## Task brief
Revise everything from the line containing "Click the info icon beside Status" down to the line containing "I will pos(536,134).", replacing "info icon" with "help icon". Give back only those lines of the records, with everything else unchanged.

## BEGIN Data shown

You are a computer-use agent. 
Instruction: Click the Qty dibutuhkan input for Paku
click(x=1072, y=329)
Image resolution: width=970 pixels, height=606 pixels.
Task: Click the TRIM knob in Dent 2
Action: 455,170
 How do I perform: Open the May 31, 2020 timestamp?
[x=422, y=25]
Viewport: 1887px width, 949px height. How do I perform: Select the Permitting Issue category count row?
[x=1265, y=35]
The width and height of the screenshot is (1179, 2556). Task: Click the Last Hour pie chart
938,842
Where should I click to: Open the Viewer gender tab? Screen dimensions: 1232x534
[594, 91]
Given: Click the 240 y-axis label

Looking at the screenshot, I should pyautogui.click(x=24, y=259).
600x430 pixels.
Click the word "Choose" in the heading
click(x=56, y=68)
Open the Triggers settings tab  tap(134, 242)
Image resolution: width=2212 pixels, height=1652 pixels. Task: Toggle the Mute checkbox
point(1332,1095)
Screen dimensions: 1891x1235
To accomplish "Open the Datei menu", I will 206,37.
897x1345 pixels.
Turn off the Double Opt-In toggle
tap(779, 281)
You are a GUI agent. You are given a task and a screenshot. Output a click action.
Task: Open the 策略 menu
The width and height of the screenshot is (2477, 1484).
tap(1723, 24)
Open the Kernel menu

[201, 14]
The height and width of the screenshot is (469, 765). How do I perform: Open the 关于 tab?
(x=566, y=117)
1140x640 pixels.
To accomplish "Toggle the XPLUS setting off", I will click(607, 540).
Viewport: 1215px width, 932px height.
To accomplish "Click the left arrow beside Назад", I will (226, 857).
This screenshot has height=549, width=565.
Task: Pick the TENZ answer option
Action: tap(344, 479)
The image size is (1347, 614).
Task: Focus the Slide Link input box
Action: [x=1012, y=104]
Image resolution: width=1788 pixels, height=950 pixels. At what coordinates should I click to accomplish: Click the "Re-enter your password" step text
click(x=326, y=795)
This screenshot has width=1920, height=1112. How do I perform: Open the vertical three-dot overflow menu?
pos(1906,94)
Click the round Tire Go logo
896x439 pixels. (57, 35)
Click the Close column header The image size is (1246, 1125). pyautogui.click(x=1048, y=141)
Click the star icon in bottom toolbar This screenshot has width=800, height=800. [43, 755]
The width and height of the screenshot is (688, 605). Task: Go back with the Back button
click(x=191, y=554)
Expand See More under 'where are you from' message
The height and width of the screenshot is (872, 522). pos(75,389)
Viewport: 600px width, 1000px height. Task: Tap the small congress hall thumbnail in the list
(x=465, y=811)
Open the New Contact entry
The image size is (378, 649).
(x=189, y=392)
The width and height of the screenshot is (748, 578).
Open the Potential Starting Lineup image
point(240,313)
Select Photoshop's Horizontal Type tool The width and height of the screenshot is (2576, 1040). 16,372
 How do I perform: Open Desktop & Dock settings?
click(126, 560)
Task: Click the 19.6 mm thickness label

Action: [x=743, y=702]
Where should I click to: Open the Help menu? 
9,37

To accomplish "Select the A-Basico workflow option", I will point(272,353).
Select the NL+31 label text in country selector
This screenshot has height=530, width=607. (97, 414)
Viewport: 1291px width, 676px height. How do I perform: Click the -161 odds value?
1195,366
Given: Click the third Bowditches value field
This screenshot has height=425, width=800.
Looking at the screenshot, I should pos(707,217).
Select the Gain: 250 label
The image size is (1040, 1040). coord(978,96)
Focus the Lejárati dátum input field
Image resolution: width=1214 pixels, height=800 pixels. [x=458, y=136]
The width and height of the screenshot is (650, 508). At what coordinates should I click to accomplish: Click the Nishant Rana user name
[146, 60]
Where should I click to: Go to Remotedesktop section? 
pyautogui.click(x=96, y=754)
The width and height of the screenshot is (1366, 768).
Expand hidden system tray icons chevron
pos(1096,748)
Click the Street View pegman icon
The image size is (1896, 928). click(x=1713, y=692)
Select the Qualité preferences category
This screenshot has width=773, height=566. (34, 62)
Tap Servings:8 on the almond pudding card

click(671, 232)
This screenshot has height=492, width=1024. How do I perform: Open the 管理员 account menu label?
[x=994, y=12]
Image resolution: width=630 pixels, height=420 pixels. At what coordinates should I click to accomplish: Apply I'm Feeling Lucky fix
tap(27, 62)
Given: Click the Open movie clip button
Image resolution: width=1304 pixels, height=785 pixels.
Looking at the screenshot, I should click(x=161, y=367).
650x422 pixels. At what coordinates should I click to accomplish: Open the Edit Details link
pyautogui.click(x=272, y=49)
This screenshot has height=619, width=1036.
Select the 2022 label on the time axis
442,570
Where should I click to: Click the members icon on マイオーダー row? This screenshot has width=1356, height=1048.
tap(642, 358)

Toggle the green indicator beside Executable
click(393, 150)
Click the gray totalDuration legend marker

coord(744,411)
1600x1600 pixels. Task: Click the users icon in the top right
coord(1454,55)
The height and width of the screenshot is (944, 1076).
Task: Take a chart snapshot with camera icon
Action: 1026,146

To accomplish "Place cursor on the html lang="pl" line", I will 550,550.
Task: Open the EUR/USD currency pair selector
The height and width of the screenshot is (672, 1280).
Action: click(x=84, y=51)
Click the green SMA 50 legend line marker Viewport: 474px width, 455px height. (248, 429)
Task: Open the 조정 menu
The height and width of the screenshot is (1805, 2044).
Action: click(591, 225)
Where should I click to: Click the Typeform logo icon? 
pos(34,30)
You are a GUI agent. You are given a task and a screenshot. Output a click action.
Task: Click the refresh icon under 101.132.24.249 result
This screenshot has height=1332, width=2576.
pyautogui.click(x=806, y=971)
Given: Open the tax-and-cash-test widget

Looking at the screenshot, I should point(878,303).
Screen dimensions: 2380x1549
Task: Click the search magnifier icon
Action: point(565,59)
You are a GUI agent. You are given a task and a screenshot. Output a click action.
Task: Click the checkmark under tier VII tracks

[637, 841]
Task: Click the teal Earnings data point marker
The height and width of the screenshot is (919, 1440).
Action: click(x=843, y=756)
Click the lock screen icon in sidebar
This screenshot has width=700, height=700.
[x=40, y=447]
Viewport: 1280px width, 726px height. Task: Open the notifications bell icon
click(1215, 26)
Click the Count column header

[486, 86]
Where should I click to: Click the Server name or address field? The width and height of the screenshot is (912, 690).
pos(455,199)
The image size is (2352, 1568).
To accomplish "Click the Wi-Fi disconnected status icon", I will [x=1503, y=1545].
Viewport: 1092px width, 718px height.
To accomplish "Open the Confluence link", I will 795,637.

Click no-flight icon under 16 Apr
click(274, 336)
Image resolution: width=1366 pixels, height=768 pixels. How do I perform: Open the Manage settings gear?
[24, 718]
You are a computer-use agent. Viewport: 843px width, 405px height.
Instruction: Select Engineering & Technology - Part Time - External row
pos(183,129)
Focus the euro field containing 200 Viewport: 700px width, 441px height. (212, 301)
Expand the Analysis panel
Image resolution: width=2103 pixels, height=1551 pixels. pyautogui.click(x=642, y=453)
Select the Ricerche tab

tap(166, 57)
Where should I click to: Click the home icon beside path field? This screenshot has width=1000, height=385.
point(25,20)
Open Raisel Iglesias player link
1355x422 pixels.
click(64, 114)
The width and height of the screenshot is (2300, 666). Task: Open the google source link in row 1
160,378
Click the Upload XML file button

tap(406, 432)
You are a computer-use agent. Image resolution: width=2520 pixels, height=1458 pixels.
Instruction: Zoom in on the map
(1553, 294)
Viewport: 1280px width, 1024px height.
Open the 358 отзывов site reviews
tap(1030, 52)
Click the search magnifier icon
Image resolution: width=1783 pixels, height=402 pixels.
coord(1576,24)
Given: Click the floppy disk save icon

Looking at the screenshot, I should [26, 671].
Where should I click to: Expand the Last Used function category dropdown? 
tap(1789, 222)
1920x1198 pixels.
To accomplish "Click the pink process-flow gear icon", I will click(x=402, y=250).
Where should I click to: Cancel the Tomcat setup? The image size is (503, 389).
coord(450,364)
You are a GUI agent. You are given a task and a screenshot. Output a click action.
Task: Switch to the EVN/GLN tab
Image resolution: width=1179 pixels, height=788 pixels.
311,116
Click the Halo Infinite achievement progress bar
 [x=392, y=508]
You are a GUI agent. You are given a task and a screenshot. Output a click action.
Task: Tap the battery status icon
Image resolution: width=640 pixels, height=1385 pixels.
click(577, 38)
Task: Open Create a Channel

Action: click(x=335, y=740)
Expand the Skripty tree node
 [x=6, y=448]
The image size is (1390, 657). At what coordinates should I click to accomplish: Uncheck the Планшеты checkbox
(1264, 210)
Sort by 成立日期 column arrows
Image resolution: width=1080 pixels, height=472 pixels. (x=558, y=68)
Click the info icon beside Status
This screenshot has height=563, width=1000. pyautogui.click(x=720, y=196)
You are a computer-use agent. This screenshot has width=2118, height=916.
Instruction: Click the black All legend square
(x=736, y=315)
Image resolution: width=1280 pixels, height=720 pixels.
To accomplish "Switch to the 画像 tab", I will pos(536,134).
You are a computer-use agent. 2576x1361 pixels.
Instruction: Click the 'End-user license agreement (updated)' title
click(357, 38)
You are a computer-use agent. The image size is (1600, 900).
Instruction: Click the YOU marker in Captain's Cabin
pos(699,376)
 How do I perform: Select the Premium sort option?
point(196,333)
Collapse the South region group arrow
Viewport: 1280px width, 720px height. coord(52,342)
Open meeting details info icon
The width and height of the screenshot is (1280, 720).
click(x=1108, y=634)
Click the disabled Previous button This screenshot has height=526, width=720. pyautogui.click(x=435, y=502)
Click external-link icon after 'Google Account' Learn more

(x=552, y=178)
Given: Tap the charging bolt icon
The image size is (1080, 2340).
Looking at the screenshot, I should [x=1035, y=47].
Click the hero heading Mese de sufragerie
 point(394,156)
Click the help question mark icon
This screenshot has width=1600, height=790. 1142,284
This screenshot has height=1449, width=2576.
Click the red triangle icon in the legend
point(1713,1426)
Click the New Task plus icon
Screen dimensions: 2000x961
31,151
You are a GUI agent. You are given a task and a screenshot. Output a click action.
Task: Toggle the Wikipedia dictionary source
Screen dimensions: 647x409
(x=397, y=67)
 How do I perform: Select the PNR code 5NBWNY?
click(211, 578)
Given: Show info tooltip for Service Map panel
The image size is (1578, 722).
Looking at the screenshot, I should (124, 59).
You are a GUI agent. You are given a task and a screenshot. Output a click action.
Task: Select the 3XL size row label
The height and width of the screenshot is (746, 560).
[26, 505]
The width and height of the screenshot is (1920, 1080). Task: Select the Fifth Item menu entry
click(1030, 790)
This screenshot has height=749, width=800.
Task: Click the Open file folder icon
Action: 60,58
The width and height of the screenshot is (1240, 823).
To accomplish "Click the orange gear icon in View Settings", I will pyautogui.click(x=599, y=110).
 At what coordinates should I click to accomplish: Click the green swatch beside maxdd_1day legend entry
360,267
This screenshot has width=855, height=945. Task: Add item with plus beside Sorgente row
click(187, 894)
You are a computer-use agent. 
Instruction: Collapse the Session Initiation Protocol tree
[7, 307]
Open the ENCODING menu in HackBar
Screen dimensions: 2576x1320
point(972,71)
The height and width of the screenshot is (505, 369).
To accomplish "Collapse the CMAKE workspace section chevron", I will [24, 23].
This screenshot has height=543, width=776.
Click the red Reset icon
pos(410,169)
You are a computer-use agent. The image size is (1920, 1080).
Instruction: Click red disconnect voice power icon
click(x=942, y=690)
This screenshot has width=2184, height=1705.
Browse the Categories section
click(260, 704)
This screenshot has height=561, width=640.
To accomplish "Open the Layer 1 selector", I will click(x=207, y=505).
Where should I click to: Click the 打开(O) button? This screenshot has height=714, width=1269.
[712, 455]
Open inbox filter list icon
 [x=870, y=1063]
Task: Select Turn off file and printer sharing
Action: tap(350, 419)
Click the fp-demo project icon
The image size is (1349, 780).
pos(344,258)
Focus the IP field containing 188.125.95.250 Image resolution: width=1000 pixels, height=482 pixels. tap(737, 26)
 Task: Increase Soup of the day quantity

## END Data shown

## Response to this task
Click the help icon beside Status
This screenshot has height=563, width=1000. pyautogui.click(x=720, y=196)
You are a computer-use agent. This screenshot has width=2118, height=916.
Instruction: Click the black All legend square
(x=736, y=315)
Image resolution: width=1280 pixels, height=720 pixels.
To accomplish "Switch to the 画像 tab", I will pos(536,134).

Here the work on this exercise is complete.